All lines holding the word "computer" should be located in the records and copied.

——————————

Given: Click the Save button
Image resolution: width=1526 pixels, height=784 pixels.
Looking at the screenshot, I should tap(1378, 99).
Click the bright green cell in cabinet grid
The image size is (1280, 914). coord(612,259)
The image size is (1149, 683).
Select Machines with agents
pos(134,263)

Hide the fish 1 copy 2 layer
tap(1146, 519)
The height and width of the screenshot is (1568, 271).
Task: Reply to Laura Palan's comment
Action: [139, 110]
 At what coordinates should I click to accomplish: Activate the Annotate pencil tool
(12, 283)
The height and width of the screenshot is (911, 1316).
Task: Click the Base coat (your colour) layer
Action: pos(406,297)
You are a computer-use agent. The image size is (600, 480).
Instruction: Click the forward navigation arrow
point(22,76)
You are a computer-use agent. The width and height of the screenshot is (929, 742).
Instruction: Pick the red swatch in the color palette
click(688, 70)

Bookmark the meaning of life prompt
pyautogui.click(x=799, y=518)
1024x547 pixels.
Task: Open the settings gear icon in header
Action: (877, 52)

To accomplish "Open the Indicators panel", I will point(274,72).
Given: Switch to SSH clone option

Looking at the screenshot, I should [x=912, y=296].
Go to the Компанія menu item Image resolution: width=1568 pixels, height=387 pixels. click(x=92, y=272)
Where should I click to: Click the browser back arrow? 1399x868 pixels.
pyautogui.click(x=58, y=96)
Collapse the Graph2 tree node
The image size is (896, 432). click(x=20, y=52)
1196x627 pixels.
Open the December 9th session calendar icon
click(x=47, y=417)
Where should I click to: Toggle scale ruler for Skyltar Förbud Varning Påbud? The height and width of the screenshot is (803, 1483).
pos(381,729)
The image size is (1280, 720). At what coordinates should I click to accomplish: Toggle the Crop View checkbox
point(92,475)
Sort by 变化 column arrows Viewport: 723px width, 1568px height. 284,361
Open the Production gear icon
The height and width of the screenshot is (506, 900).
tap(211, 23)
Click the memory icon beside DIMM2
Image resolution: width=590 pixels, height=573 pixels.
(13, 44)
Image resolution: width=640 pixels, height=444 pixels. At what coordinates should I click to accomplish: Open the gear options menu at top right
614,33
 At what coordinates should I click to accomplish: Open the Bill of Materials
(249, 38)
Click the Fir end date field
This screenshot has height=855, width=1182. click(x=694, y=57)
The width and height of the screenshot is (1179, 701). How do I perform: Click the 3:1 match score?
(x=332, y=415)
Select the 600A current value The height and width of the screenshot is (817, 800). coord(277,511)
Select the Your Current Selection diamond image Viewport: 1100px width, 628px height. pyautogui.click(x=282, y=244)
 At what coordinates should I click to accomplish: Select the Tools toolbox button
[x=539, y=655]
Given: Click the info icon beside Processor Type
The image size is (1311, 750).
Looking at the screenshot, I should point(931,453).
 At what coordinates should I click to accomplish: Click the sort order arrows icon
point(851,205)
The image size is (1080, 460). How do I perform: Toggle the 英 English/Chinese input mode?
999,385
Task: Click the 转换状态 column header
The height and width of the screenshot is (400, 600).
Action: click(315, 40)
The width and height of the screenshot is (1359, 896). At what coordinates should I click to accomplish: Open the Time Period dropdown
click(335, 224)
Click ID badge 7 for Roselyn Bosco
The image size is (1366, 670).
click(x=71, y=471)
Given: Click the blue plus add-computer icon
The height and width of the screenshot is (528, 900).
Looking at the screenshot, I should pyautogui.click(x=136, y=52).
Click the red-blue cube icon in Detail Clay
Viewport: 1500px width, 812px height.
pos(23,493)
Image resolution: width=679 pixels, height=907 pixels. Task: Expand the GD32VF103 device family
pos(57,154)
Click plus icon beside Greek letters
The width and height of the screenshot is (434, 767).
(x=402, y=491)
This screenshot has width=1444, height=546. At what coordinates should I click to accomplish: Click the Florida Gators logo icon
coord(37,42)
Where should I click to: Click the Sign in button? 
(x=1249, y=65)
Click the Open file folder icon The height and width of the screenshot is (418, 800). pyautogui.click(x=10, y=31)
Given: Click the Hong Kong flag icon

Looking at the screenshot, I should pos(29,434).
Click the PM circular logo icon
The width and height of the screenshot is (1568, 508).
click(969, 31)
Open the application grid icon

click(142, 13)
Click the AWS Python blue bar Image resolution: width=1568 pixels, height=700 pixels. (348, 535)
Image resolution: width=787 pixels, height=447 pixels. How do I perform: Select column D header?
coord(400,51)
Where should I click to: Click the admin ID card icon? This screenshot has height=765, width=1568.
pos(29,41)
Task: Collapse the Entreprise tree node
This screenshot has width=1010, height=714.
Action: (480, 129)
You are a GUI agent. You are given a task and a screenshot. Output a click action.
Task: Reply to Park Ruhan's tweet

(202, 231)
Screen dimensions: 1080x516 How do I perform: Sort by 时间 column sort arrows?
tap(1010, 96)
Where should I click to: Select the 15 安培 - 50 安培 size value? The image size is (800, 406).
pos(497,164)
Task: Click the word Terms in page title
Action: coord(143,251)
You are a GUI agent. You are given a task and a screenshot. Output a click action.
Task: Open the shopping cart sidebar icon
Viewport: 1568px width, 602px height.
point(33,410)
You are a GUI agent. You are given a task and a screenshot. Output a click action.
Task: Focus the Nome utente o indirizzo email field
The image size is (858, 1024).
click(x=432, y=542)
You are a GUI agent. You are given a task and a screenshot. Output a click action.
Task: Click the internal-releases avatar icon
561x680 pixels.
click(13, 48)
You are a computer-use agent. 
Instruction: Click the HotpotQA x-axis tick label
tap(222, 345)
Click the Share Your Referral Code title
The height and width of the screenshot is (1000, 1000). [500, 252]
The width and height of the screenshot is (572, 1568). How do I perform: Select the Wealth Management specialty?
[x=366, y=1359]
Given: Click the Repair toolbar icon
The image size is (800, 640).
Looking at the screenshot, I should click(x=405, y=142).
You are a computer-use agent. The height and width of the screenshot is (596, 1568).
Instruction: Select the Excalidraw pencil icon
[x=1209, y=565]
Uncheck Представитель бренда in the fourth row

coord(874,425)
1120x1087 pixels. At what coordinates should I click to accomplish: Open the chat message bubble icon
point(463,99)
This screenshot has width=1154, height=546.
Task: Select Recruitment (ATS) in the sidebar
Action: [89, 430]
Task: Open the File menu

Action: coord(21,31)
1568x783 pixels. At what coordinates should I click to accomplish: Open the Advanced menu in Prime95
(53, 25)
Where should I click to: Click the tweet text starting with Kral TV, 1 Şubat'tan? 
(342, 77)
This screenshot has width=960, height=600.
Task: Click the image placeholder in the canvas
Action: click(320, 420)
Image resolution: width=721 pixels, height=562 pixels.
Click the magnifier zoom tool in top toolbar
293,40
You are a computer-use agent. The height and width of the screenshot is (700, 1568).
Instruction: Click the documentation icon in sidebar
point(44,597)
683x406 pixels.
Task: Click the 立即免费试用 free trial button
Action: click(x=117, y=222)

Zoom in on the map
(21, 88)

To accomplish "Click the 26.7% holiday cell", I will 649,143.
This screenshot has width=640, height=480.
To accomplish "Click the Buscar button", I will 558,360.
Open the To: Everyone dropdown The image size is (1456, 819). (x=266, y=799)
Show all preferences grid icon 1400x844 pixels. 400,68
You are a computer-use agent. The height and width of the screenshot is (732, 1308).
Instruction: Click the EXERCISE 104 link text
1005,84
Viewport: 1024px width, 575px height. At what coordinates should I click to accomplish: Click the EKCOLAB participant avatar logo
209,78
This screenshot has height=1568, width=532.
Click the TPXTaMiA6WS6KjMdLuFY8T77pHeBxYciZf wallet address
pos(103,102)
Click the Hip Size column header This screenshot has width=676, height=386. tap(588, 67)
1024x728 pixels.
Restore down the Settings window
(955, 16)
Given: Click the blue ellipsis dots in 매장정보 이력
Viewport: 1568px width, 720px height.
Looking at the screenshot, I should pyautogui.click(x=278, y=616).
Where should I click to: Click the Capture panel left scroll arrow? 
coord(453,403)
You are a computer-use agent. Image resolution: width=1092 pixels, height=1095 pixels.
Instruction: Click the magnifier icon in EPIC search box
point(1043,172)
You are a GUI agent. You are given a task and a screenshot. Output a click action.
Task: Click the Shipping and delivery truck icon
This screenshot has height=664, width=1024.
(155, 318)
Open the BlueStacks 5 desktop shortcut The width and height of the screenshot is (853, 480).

——————————

__SOLUTION TO THE PROBLEM__
You are a computer-use agent. The image size is (600, 480).
You are a computer-use agent. The width and height of the screenshot is (929, 742).
Given: Click the blue plus add-computer icon
You are a computer-use agent. 
You are a computer-use agent. The height and width of the screenshot is (596, 1568).
You are a computer-use agent. The height and width of the screenshot is (700, 1568).
You are a computer-use agent. The height and width of the screenshot is (732, 1308).
You are a computer-use agent. Image resolution: width=1092 pixels, height=1095 pixels.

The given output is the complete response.